* What you need to do
1 – Decide whether each statement below agrees with the forum thread about Bernie. For each one, answer yes or no and quote the exact words in the thread that settle it. (a) Bernie's show is to be held in Barrow in Furness. (b) In its first year, the show will be a UKBFF show. (c) The group plans to leave for the Arnold Classic in five months.
2 – Carry on the forum thread about Bernie from the point where it stops.

* Reading passage
I'd be happy to look like him now at 31!


----------



## chem1436114520 (Oct 10, 2006)

bernie is aproaching 63 years young


----------



## chem1436114520 (Oct 10, 2006)

here is the cover


----------



## chem1436114520 (Oct 10, 2006)

can one of the mods plz resize thie pic for me thanks

chem


----------



## dmcc (Nov 25, 2007)

Here you go...


----------



## Kezz (Sep 3, 2007)

63!!! the guy is a legend, he looks 20 years younger than that


----------



## JAY-EL (Oct 20, 2008)

Bernie is not just an awesome bodybuilder but is also a really nice bloke very approachable and helpfull!! even when he`s dieting!! A Question for Chem (or anyone else)i`ve heard Bernie is planning on holding his own comp this year? Is this true if so any possible date`s or is it just gym talk !!


----------



## DnSVideo (Nov 30, 2008)

Yes, it is true.

Bernie is to hold his own show.

October 10th 2009.


----------



## Galtonator (Jul 21, 2004)

how do you buy the dvd?


----------



## chem1436114520 (Oct 10, 2006)

we are putting on the show in barrow in furness 30 mins off jn 36 m6, has dave said 10th oct 09

i will let you now all the details has we finalise things , it will be an indie show this year , but thinking of making it a ukbff show next year , the promo will be going on you tube next couple of days , we are off to the arnold classic in 5 wks to promote him over there i think the yanks will be in for a shock


----------



## JAY-EL (Oct 20, 2008)

* Dataset content

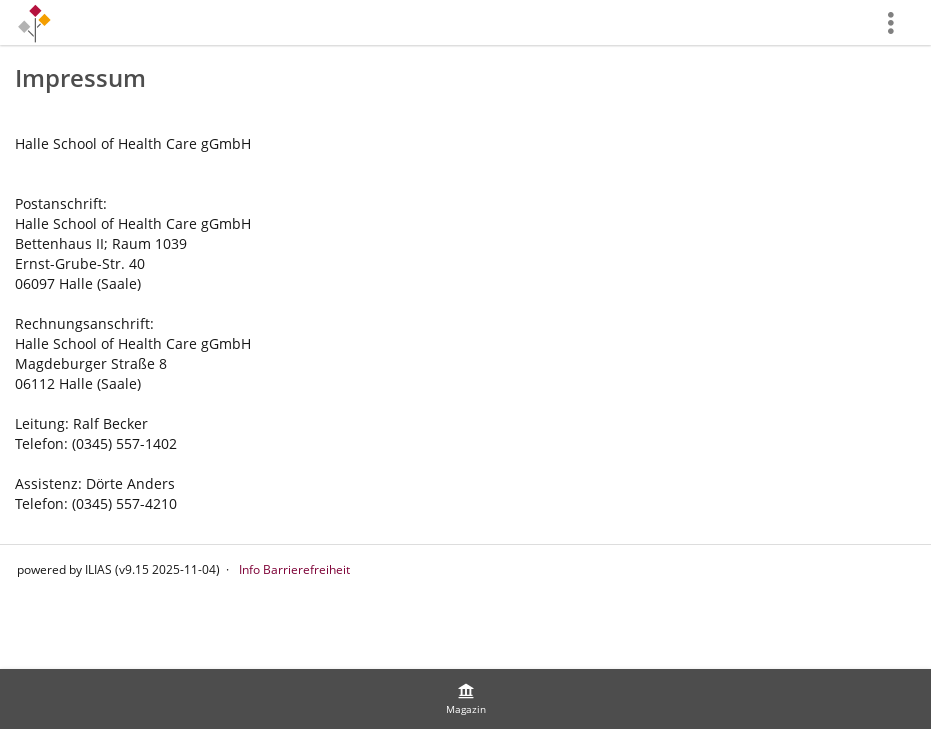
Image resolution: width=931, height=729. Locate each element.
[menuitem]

* Answers to each task
1 –
(a) Yes: "we are putting on the show in barrow in furness"
(b) No: "it will be an indie show this year"
(c) No: "we are off to the arnold classic in 5 wks"

2 –
Chem put my name down for it definately! I`ll have to come and see u before i start dieting been meaning to for ages got your number and spoke to u after pendle valley the other year you gave us some good advice could do with some more!!!


----------



## pergo (Apr 20, 2008)

I shall be looking forward to the DVD of Bernie. What an inspiration.


----------



## DnSVideo (Nov 30, 2008)

Just to let everyone know, the promo for Bernie's DVD is up and running on Youtube.

There will also be a link to it on our website.


----------



## chem1436114520 (Oct 10, 2006)

jay no probs m8 give me a bellany time my fiend hope training is going well


----------



## JAY-EL (Oct 20, 2008)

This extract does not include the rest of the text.